As I get close to the guy, bracing and ready for whatever he has to say, he stops my racing brain in its tracks by saying:
"Good morning Gorgeous, Happy Valentine's Day." 

My heart immediately melts and I smile as I say, "Why thank you kind sir, Happy Valentine's Day to you too."  He then motions for a kiss on the cheek, which I kindly and swiftly ignore.  (Sorry buddy, one step too far! Lol)  I keep walking, wishing him a great day.


The smallest or briefest human interaction can be so incredible sometimes.  This man not only proved my negative assumptions wrong, but he surprised me by saying something very kind to me, completely making my day.  He reminded me to live in the PRESENT.  To stop my brain and just BE.  And that anticipating or worrying about things isn't very helpful.  It can, in fact, be very detrimental to waste time on 'what ifs' or to live in the future or past.  He also reminded me that many of the things I was anxious about are really not big problems in the grand scheme of things.  I am fortunate to be healthy, mobile, and employed... things I often take for granted.  

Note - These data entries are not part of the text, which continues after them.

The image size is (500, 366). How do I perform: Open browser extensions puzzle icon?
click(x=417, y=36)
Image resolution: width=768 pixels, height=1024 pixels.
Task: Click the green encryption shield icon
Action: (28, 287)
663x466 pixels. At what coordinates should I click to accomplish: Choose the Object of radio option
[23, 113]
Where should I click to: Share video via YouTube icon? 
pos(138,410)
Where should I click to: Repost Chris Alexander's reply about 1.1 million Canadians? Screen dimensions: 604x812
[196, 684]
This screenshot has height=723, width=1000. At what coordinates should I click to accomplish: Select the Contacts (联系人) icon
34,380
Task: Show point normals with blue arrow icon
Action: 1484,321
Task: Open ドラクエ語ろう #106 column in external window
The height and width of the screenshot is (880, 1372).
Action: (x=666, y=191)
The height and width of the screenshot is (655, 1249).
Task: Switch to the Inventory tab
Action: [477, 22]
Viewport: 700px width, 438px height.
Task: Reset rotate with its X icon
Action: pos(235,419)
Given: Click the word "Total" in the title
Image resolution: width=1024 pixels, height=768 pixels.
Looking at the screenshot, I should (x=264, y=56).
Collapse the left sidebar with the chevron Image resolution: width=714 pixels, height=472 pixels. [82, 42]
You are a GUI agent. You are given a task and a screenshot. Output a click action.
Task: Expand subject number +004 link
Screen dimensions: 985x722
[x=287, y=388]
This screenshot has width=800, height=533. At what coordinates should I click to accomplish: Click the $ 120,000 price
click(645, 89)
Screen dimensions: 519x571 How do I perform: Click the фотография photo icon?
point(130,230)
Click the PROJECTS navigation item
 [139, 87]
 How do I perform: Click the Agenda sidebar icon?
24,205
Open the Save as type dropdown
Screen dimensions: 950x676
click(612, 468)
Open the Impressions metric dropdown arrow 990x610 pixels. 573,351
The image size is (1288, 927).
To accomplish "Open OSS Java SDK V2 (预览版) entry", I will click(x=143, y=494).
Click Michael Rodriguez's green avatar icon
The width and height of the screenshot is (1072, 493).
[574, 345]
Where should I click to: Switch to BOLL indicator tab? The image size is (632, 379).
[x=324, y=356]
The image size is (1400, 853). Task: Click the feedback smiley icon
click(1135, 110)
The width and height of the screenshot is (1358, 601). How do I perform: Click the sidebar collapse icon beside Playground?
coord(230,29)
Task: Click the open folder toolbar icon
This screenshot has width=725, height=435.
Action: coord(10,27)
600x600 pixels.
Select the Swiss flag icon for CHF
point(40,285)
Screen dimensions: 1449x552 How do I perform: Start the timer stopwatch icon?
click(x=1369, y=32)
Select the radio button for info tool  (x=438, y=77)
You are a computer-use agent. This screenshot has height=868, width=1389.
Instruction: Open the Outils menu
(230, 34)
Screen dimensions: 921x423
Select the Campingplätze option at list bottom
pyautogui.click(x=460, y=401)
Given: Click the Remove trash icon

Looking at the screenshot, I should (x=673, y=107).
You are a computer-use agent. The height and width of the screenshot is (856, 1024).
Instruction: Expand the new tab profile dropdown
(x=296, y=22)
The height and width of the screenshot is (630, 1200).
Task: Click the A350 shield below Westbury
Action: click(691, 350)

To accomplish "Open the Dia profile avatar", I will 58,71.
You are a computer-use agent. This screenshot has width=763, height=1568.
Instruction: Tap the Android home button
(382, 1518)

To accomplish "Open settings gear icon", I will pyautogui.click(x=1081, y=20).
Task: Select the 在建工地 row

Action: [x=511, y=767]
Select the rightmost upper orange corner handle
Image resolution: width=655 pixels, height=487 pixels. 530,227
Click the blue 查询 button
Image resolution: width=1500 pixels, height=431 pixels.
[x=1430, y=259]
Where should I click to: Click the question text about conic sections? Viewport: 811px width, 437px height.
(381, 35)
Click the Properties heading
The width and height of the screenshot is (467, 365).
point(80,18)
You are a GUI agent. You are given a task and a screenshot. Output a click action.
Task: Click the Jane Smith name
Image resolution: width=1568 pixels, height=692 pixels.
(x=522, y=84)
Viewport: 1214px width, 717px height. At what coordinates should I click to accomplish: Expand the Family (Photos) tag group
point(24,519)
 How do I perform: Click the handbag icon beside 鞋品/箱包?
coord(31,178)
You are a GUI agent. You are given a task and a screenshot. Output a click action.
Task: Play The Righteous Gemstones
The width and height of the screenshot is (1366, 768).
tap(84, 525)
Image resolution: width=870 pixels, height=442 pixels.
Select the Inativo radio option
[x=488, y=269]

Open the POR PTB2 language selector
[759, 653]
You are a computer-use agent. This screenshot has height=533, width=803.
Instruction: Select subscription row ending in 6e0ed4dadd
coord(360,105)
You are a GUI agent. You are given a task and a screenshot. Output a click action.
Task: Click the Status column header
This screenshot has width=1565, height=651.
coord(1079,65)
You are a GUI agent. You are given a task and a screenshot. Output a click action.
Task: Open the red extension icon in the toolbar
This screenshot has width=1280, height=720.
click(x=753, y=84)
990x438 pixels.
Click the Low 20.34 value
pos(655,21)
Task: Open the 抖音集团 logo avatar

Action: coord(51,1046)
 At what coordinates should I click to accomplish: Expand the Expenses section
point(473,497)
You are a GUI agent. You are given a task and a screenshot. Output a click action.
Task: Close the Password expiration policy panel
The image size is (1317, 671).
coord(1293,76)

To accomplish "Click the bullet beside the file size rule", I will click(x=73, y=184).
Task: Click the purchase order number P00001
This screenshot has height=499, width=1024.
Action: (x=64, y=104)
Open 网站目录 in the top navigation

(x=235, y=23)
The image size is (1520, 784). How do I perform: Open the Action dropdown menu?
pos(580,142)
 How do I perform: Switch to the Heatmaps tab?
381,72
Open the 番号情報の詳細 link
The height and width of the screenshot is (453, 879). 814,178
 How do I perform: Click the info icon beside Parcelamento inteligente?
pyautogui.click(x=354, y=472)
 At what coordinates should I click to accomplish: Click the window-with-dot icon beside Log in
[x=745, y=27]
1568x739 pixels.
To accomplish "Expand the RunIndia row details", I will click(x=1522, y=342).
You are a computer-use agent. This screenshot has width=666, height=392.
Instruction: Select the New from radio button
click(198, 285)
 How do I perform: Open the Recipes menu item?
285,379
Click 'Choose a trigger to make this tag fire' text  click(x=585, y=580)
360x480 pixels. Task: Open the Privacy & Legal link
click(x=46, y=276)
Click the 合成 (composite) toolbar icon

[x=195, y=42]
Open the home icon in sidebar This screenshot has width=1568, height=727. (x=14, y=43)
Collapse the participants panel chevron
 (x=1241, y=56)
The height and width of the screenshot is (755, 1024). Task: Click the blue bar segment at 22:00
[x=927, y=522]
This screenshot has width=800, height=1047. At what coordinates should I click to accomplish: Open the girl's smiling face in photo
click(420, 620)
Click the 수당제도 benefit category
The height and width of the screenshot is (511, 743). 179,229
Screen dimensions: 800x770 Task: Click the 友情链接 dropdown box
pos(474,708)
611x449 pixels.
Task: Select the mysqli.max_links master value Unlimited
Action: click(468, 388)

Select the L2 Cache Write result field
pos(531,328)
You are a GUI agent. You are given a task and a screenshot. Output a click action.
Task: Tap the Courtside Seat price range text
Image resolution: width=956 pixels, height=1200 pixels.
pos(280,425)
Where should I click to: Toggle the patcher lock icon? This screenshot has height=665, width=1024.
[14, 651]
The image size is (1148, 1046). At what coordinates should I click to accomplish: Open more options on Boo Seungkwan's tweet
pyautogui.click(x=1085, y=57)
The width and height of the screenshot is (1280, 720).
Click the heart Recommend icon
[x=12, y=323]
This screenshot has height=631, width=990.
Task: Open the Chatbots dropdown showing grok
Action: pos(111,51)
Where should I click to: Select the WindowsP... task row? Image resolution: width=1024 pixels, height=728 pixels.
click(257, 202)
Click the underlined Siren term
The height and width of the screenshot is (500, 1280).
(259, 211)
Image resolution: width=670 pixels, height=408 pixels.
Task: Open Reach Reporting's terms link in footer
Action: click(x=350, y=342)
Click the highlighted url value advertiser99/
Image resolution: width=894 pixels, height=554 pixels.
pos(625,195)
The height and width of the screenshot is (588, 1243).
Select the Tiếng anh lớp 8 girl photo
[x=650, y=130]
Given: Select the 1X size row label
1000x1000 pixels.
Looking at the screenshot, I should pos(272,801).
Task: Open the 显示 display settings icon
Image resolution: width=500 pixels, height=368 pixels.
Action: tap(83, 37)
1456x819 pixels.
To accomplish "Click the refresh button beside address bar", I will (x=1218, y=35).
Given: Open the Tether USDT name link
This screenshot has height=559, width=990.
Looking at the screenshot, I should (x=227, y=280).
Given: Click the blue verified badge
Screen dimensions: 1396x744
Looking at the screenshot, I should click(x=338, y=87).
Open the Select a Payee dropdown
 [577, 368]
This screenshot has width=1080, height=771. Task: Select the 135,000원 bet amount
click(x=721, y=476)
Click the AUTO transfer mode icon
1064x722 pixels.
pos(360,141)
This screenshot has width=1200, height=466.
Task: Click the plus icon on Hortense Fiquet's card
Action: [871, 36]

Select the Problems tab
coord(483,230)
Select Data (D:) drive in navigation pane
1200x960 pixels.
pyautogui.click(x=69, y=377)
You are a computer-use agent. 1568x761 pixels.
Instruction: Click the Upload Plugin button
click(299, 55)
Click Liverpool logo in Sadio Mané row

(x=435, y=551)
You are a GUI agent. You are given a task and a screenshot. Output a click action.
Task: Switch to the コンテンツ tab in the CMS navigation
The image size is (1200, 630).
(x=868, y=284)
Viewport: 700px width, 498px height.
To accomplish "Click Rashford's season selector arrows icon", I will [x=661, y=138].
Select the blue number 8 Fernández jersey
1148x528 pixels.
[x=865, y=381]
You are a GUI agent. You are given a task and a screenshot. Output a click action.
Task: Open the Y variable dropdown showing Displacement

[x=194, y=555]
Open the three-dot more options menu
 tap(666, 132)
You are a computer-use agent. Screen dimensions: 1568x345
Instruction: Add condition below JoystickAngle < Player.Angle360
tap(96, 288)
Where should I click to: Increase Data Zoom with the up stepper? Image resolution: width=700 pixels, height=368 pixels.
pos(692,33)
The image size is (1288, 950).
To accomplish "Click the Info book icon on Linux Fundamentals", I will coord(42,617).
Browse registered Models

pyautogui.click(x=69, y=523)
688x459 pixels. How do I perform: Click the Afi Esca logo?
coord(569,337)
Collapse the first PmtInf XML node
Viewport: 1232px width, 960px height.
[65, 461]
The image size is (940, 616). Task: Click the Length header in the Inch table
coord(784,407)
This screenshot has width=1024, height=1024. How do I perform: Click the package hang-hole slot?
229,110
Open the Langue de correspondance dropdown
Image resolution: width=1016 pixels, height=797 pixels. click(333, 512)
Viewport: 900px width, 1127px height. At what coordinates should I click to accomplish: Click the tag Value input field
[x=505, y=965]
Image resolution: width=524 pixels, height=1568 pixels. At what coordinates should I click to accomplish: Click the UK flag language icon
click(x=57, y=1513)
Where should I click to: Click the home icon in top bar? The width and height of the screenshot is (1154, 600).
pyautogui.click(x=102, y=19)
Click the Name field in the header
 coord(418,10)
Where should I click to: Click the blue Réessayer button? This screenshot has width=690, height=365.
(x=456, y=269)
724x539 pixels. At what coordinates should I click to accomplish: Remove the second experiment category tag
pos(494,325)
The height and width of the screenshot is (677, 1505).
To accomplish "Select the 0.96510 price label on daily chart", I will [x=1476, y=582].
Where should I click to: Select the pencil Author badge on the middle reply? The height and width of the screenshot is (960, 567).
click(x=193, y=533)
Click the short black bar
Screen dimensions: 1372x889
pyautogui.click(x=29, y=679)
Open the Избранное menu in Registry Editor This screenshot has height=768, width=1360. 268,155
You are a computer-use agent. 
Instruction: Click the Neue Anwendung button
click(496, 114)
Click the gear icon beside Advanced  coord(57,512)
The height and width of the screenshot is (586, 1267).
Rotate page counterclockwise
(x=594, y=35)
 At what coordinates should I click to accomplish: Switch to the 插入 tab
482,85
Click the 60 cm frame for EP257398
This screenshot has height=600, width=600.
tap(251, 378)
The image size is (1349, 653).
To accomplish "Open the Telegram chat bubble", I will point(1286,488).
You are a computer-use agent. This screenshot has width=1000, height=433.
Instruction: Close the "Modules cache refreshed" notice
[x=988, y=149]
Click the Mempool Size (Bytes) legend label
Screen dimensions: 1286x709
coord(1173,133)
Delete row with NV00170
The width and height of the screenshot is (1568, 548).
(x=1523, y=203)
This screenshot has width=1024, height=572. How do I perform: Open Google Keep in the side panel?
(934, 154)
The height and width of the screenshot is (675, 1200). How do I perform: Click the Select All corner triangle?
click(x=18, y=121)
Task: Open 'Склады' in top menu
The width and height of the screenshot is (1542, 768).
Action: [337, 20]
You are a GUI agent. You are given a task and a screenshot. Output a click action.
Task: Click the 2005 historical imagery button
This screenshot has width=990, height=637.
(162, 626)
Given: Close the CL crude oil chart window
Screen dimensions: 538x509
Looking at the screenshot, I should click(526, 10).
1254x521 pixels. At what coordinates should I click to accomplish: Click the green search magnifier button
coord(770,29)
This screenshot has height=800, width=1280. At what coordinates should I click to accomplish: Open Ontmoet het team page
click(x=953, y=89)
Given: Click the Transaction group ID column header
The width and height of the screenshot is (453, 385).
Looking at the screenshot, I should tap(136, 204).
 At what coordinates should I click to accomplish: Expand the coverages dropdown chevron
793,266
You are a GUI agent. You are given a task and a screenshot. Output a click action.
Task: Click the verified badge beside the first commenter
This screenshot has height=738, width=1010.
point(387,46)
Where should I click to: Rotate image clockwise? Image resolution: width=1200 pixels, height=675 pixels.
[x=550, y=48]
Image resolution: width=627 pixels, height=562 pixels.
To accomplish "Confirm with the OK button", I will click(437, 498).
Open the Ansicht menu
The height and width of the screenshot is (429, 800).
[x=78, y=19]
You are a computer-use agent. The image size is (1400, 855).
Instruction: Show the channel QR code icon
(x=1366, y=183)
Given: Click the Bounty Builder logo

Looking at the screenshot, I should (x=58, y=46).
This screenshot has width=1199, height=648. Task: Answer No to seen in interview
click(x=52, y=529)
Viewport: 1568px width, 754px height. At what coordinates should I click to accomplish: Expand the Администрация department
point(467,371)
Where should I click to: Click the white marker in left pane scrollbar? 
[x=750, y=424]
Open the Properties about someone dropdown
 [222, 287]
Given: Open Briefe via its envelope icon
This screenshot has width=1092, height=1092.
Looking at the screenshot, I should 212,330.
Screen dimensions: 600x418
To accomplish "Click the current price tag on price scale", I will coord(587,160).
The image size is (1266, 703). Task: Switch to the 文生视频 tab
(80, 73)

He showed me how important it is to actually connect with the people around us, instead of just going about our usual routines in our own little worlds.  When you're open to such experiences,  even the quickest, smallest connection can turn your mood around! 

I was thankful for that today.  
I was also thankful for this delicious chocolate and wise words from Dove.  

And for this cute pair... 



carpe diem, hakuna matata, no day but today... redhead OUT. 
Namaste

Wednesday, February 6, 2013

Starbucks Misadventures 4 - "You are an awful human being"

Hello world.  I would like to debrief after having perhaps the strangest encounter(s) with another human being I've ever had.  It's hard when you can't easily label someone acting strangely (tired, mentally ill, drunk, high, etc.), as having that label often helps explain their abnormal behaviors.  This man's behaviors are and always will be a mystery to me...

This guy came into Starbucks tonight, looking quite normal and attempted to ask us something.  He's around 35-40 years old, I would guess.  He was having trouble finding words, but we gathered that he was asking for directions.  He then asked me to come over, closer to him (yes, of course me), and he proceeded to say he was looking for a gay bar.  He whispered this like it was the 1960s in Texas, or something.  My mind went straight to wanting to be supportive of this assumedly closeted gay man, so I offered to look up the place on my phone.  There was a customer sitting right behind us who said she'd look it up.  At this point, we still think he's a normal-ish, lost man.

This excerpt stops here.